Check Point is based in Israel, and the FBI and Pentagon expressed strong reservations about the deal because Snort is used to safeguard classified U.S. military and intelligence data. Meanwhile, some Snort users expressed concern that Check Point would allow Snort to languish, as some feel it has done since it acquired the popular free ZoneAlarm desktop firewall application as part of its $205 million purchase of Zone Labs in 2003. Others feared Check Point would seek to further monetize Snort by no longer allowing it to be an open source product.
Martin McKeay, a CISSP and Snort user based in Santa Rosa, Calif., worried about the future of Snort under the management of Check Point. But he said an IPO would leave Snort in the hands of Sourcefire management, where it belongs.
"I'm much less concerned with this than I was with the purchase by Check Point," he said in an email interview. "The [Check Point] purchase presented a change of management at a high level and might have taken some of the control out of the hands of the folks at Sourcefire, whereas going public leaves the majority of the control exactly where it's always been."
If Sourcefire struggles financially and eventually lets go of Snort, some users believe the IDS tool would survive in the care of the open source community.
Eric Nooden, information systems manager for Rockford, Ill.-based Rockford Gastroenterology Associates, said there's enough documentation and secondary sites like Winsnort.com and Bleedingsnort.com [now called Bleeding Edge Threats] to keep Snort rules current for some time to come.
"Plus, as with some other open source projects, if Snort support were to languish, it could always be forked off and supported by some other adventurous programmers and the open source community," Nooden said in an email interview.
As for the effect a Sourcefire IPO could have on Snort, Nooden doesn't expect much to change in the long run.
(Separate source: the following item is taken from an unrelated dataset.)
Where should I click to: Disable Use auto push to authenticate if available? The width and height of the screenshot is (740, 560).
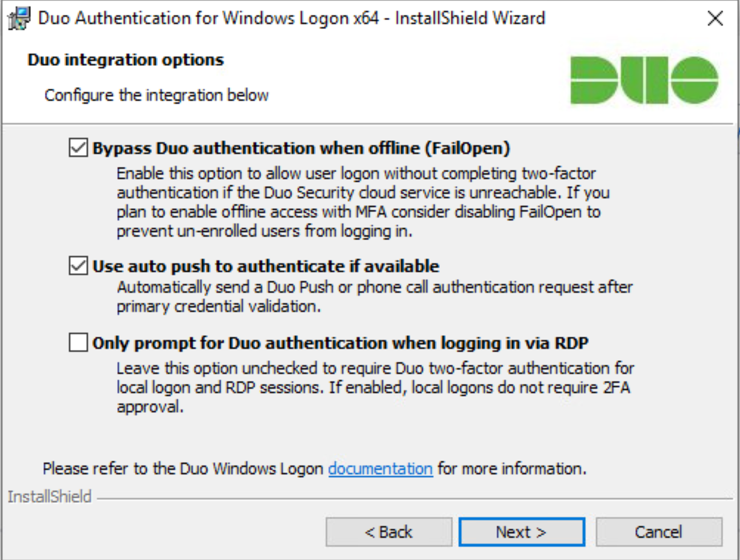click(x=77, y=265)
"I think that initially there will be moderate excitement for the IPO, but that will be generated from their current user base," he said. "After a few months, all the hubbub with die and they will be left with what they started with -- their initial user base."
Though initial reaction to Sourcefire's IPO plans was positive among those interviewed, a SearchSecurity.com online poll revealed more skepticism.
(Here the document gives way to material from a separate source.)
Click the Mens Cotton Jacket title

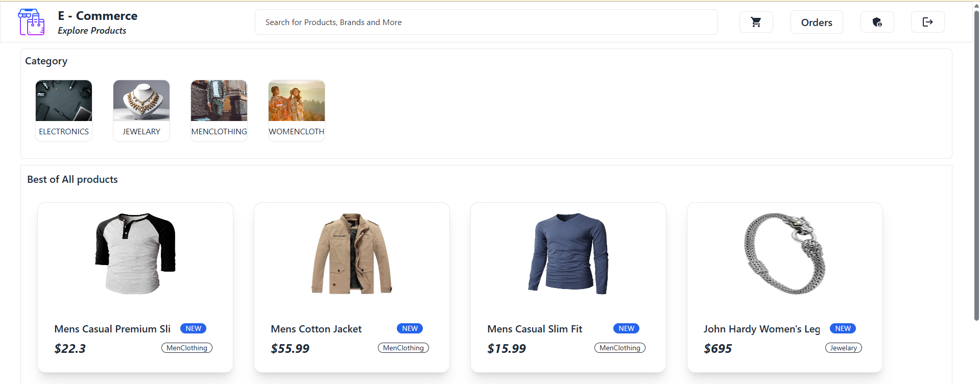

Asked if Sourcefire's plan to become a public company is a bad move for the future development of Snort, 55% said yes, open source tools should not be managed by a public company. But 22% said no, that Snort will thrive with Sourcefire in the limelight. The remaining 22 % said it's too soon to tell.
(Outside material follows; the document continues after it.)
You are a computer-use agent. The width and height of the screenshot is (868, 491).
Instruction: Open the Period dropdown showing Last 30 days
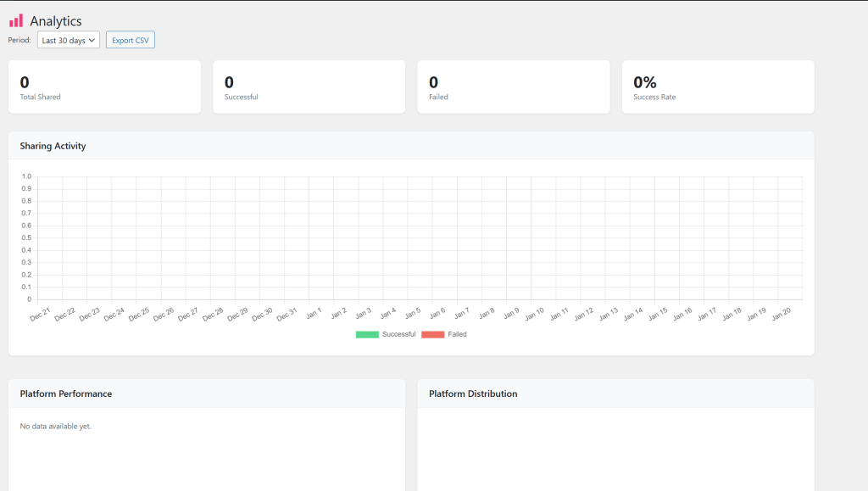pyautogui.click(x=69, y=40)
Some security expert bloggers are also speculating that the IPO is merely bait to attract another buyer for the company.
Whatever happens, McKeay doubts Sourcefire would ever relinquish the reigns of Snort.
"Snort is probably one of the biggest assets of Sourcefire, acting as a testing ground and gateway product for their main line of IDS products," he said. "I don't see any reason for them to stop."